The course includes prose (Wuthering Heights- Emily Bronte) and poetry (a collection from Wilfred Owen). I'm quite pleased actually with the set texts this year, I usually find that set texts are incredibly dull and not even the teacher particularly likes the book. I think most people can probably remember that at GCSE - not a lot of people tend to like Dickens' Great Expectations mainly because it is incredibly dull in my personal opinion. The whole time I was reading it I was actually resenting the protagonist, Pip, and just thinking to myself 'man up!'.
As part of my coursework on it we had the option of re-writing the ending, which is often seen as very unsatisfactory! (I'll post that up at a later time).
But back to the present, momentarily. Wuthering Heights has been hyped to the extreme by modern culture, even if you haven't read it, you probably would have heard the title floating around and know that the most notable character is probably Heathcliff. Heathcliff is regarded as this strong, mysterious, attractive man by Hollywood, but on reading the book you have to think to yourself, sure it's each to their own... but have you even read the book?! Heathcliff comes across more as that arrogant, solitary guy at the all boys school down the hill, who is an absolute pig and horrible to everybody, but you still kindof fancy him even though you don't really know him very well and know him to be a tyrant - that is Heathcliff.
A brief outline of the book is as such:
Mr Earnshaw brings a gypsy boy home that he found on the streets of Liverpool. Everyone takes an instant disliking to him, claiming he came from the devil etc. Mr Earnshaw effectively adopts the boy and names him after a dead son, Heathcliff. Mr Earnshaw has two children, Catherine and Hindley. Catherine grows to like Heathcliff and she seems to have more power over Heathcliff than anybody else. The story of Wuthering Heights is a tale about passion and obsession - Catherine and Heathcliff become obsessed with one another, yet only Heathcliff is true to himself. Catherine is driven mad by it to walk the moors alone until the day that Heathcliff is 'dreaming the last sleep'.
It is safe to say that for it's time, WH was a pretty unusual novel - it was received horribly, and wasn't appreciated by readers until well after the author's death. Victorian readers thought it was ghastly and a depiction of the 'worst forms of humanity'. Whereas today, we take a more psychoanalytical perspective on things and find these mostly unpleasant characters completely fascinating! Could you imagine a person like Heathcliff walking around, it would be horribly unpleasant, but great for a psychologist! Is he mad? How did he become such a brute? Where did he come from? Where did he go? There is so much mystery surrounding his character, that it is really no wonder that his character is so well known!

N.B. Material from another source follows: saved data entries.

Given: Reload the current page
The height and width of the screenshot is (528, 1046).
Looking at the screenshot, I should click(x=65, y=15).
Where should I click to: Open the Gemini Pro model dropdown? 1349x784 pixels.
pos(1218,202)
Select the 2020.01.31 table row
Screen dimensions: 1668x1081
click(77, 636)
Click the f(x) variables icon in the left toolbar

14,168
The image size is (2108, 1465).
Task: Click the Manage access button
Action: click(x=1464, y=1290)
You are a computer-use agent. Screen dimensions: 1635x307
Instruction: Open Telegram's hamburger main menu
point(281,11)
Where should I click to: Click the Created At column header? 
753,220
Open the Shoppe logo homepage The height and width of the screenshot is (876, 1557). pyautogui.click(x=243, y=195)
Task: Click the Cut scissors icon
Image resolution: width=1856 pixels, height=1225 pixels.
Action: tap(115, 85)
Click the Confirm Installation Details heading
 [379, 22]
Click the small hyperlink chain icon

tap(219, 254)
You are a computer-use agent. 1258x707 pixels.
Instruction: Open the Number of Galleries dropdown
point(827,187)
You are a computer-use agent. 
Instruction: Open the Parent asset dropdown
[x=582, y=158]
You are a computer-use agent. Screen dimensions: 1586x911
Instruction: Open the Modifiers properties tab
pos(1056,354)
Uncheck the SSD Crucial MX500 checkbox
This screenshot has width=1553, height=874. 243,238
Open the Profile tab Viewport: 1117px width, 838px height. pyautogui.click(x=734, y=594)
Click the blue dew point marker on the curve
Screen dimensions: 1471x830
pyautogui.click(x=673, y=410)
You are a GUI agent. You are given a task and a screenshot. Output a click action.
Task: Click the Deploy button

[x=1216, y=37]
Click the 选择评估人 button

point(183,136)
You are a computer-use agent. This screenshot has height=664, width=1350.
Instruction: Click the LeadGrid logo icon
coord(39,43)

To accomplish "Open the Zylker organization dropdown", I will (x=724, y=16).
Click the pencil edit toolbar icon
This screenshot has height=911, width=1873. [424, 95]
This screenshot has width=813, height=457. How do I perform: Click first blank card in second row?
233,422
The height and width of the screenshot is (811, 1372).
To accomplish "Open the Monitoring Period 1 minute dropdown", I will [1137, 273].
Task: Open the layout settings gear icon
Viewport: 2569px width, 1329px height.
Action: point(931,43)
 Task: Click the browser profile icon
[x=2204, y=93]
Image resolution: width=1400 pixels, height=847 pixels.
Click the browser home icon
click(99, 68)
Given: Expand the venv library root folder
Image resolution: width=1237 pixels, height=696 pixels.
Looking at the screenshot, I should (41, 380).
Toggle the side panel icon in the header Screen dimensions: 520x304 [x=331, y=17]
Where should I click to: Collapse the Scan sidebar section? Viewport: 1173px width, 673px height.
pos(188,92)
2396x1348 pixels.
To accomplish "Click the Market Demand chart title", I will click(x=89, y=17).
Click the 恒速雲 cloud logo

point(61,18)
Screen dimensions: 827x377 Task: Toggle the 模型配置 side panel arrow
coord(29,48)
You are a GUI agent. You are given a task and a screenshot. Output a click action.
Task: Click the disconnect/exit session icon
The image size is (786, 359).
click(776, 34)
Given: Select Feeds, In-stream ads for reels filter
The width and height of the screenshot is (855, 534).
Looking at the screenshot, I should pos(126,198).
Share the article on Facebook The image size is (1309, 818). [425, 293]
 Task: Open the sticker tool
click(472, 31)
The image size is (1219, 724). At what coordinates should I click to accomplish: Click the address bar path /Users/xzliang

For the second part of my exam, we're studying a collection of poems written by Wilfred Owen during the Great War. I don't know much about how popular Owen s amongst people today, but I personally find his poetry absolutely heart-wrenching and I can't get enough of it. The way he uses sound in his poems is really quite astounding!
"If you could hear, at every jolt, the blood
Come gargling from the froth corrupted lungs,
Obscene as cancer, bitter as the cud
Of vile, incurable sores on innocent tongues,---"
Dulce et Decorum Est is probably my favourite poem, simply because of the violent imagery he portrays. It is harrowing to read about a man drowning 'under a green sea' of gas, and he illustrates exactly that to all those oblivious citizens sat in their quilted armchairs raving all about the war and how great it is to die for one's country when in fact it is not glory, that war brings - war only brings pain and pity. And that is what Owen shows to the reader, "my subject is war, and the pity of war. The poetry is in the pity."